Source records:

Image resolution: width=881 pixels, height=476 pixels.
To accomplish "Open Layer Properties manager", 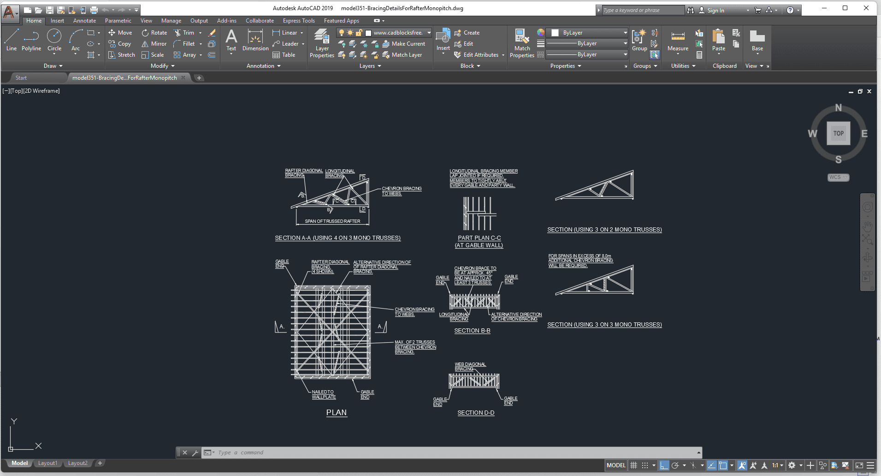I will pos(322,43).
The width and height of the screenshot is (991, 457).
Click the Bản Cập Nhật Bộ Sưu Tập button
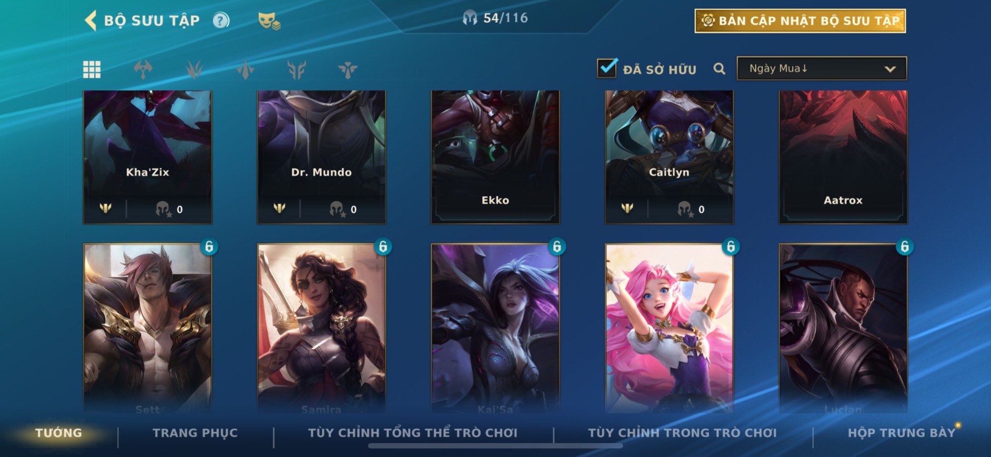pos(800,21)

YOUR INSTRUCTIONS:
Find each line in the entries above that contains the string "width", and copy those lines out. Letter case matters.

CORRECT OUTPUT:
Image resolution: width=881 pixels, height=476 pixels.
The width and height of the screenshot is (991, 457).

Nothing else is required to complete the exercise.